Firstly, in the UK, as far as I know the common law (so going back a damn long time) pretty much gives the employer the fruits of your labour - irrespective of the hours of the day when you spent your time. This (so I am told) goes back to the old days of master/servant, where the servants output was the property of the master. Employment is effectively a master/servant relationship.

Notwithstanding this, there are a bunch of other factors:

Firstly, you have a clear statement in an employment contract, this clarifies the position of the employer, and they will own pretty much anything you do related to their business. (This is normal.... for example, if your employer makes cricket bats, and you decide to go home and make bats that look different then tough luck to you, but if you build model trains then its clearly unrelated.)

Next, you took it through the right channels and the company didn't want to do anything with it, and gave you permission to do what you wanted. (Your failing: not getting that in writing). HOWEVER, there are such things as verbal contracts and you stand a good chance of being found in the right, especially because there should have been witnesses, and secondly because you did it all through the right channels.

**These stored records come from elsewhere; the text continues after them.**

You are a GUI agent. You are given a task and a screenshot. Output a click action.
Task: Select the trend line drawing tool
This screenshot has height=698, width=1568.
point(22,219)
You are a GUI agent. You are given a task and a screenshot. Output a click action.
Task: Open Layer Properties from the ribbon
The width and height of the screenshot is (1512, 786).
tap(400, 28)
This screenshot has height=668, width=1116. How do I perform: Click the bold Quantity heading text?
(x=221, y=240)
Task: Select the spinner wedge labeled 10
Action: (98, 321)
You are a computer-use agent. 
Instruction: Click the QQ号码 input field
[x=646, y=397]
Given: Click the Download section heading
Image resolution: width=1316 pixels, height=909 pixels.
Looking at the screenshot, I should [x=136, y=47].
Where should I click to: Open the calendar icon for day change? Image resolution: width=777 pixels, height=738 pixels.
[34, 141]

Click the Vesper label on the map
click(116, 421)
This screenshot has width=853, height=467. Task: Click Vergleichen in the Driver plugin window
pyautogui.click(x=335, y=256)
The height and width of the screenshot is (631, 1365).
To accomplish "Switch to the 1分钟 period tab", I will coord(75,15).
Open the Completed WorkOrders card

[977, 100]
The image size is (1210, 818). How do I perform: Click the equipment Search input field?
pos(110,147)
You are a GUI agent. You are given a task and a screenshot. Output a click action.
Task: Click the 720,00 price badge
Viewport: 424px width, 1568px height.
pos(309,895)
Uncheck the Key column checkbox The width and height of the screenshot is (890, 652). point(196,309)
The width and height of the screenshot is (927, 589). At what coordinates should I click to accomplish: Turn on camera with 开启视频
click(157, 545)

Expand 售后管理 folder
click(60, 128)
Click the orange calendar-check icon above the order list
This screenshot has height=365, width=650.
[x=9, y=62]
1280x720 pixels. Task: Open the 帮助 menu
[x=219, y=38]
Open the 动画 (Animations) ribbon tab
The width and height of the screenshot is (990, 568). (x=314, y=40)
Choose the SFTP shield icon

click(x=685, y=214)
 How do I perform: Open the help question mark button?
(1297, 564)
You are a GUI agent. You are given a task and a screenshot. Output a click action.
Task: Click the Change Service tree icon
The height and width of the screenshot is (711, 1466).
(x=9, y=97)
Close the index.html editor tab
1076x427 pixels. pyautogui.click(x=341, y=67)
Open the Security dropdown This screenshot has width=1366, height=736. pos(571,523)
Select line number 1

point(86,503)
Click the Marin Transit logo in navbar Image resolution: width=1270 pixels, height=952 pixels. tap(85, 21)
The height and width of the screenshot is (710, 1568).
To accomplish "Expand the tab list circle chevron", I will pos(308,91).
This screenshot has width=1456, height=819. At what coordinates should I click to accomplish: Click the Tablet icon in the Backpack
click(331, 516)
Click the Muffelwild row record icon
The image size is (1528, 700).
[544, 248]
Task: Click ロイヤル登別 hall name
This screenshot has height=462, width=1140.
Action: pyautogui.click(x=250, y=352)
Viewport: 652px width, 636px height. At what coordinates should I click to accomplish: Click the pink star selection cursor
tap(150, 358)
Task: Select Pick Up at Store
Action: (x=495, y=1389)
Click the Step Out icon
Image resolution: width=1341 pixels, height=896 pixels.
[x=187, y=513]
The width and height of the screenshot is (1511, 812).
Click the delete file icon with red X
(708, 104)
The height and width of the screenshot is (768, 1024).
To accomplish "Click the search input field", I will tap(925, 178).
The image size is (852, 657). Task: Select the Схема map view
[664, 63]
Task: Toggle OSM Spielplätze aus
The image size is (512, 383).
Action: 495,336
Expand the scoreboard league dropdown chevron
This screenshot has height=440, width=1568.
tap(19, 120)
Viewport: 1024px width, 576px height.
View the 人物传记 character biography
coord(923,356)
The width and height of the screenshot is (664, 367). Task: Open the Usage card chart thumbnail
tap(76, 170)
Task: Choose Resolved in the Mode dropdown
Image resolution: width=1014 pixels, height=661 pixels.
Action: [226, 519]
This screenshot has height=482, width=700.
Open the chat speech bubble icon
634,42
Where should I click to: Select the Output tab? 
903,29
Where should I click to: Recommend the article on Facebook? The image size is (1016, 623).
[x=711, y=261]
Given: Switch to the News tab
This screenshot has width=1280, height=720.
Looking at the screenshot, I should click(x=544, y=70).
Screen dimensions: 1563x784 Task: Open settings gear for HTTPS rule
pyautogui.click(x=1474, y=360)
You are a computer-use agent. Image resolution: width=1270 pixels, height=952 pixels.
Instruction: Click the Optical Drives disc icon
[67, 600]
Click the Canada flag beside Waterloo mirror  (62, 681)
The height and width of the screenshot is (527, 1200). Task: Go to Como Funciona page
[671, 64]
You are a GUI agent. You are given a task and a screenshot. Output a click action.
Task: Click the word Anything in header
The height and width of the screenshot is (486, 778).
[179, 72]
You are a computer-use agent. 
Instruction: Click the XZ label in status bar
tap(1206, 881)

Next, the company has PUBLISHED in a newsletter that you did this in your own time. That does not mean they implicitly assigned rights or anything, but it does make for an acknowledgement of the relationship, which a good lawyer should be able to exploit to your benefit.

Consequently, you desperately need legal advice to match the lawyers that the company is already throwing around. This will cost you, but you have 2 choices only:

  • take 'em on
  • hand it all over to them and walk away

I suspect if you were to do either option, the employment relationship you have has been soured and staying with them will be difficult.

This will cost you money. If you take them on and it goes to court, you might win. Just make sure you go for costs as well.

IANAL. You need one.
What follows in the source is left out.